En 1932 dans le programme papier de la tournée du "Medrano construction" Ferdinand Pailhon, le concessionnaire de la publicité de ce cirque la présentait ainsi : "Barbara La May est une danseuse extraordinaire, elle est déconcertante, douée d’une des plus belles apparences physiques qui soient, cette jolie américaine aux formes impeccables semble prendre plaisir à les déformer, c’est sans doute pour nous faire apprécier avec plus d’intensité leur impeccable ligne." Il poursuit toujours sous le charme de l’artiste, "danseuse elle l’est et des plus souples, c’est même de l’acrobatie disciplinée jusqu’à devenir gracieuse dans la plus fantastique dislocation. Danseuse blonde et souple comme un serpent, Barbara La May est arrivée par un long et pénible travail de culture acrobatique à devenir une danseuse de cirque, c’est une artiste dans l’acception du mot qui mérite l’accueil que lui réserve la piste."

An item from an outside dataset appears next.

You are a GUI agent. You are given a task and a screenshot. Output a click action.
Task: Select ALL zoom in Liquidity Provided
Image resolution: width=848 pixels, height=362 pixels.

Medrano l’a mise plusieurs fois à son programme. En 1936 du 3 au 29 janvier sur la piste du cirque du Bd. Rochechouart, cours du spectacle intitulé "Rhum à Rome" (voir blog11/12/2015), elle jouait la belle captive à qui il arrivait bien entendu tous les malheurs du monde. Du 10 au 22 février 1940 elle s’est produite de nouveau sur cette piste. Et en 1943 elle foula la piste du "Nouveau Cirque des Champs Elysées " dirigé par Albert Rancy (voir blog22/09/2011).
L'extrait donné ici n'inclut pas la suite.